◆ PROMPT ◆
The reply is to be the lines from the one with "Where should I click to: Click" through the last line of the records below, each retyped exactly, with pictures left out.

◆ DATA ◆
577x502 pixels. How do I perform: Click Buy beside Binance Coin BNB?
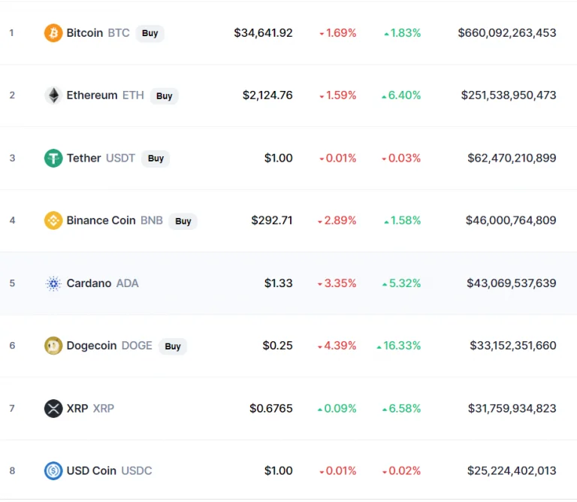183,221
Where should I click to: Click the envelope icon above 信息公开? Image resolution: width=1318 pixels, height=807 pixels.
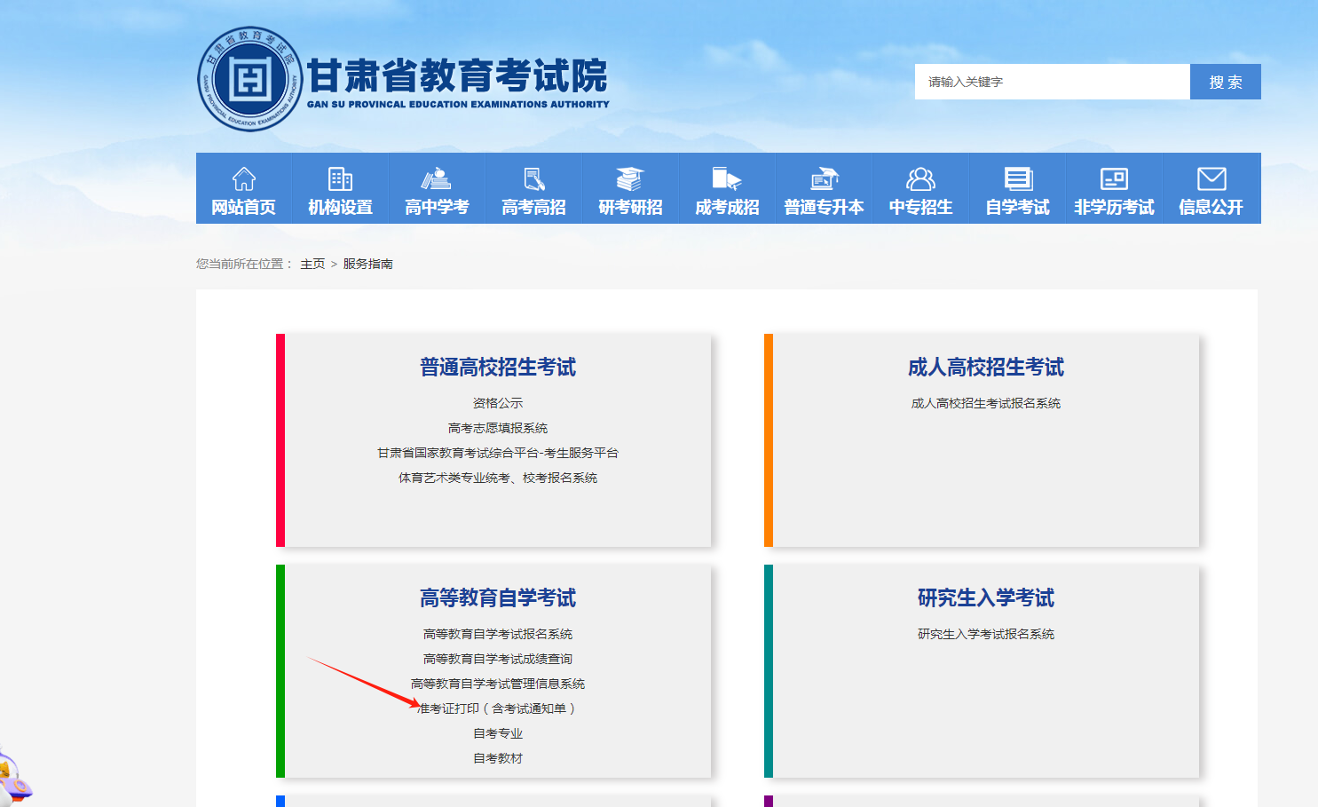(x=1211, y=178)
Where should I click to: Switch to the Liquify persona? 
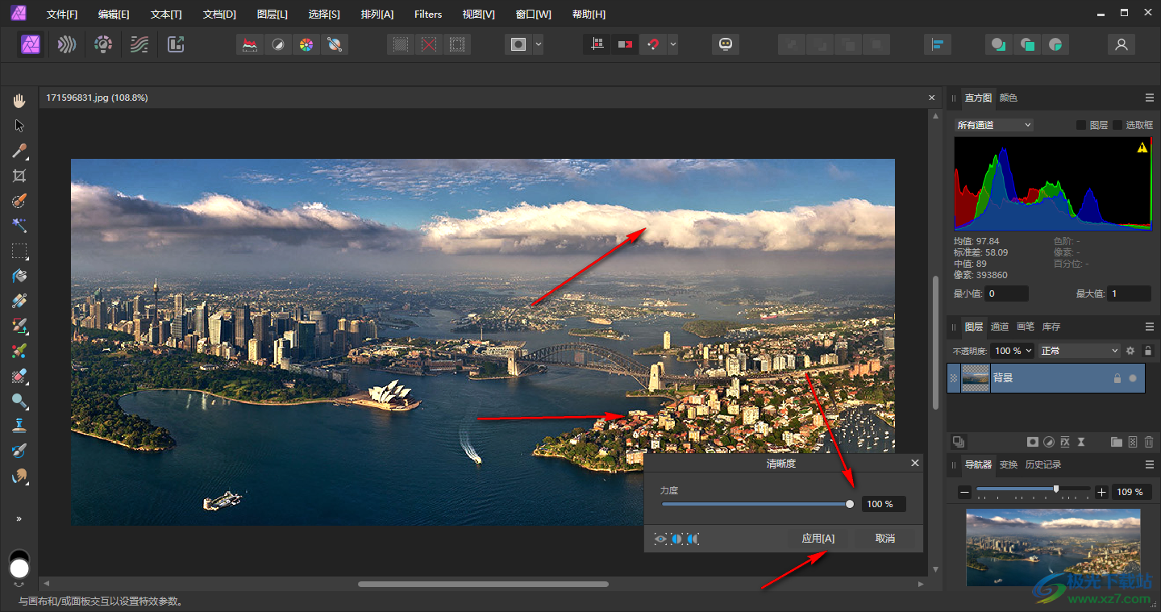[67, 45]
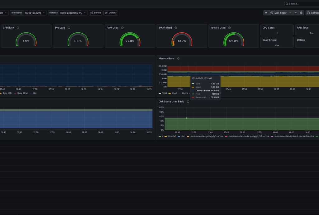Toggle the Busy Other series in legend

[x=21, y=93]
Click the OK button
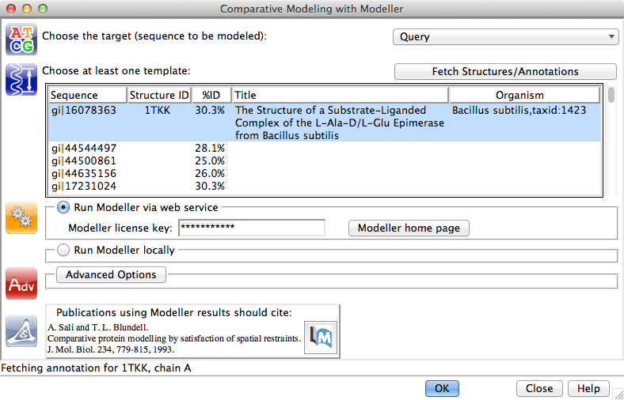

◆ TASK RESULT ◆
Where should I click to: Click the envelope icon above 信息公开? Image resolution: width=1318 pixels, height=807 pixels.
(x=1211, y=178)
Where should I click to: Switch to the Liquify persona? 
[67, 45]
Toggle the Busy Other series in legend

[x=21, y=93]
Click the OK button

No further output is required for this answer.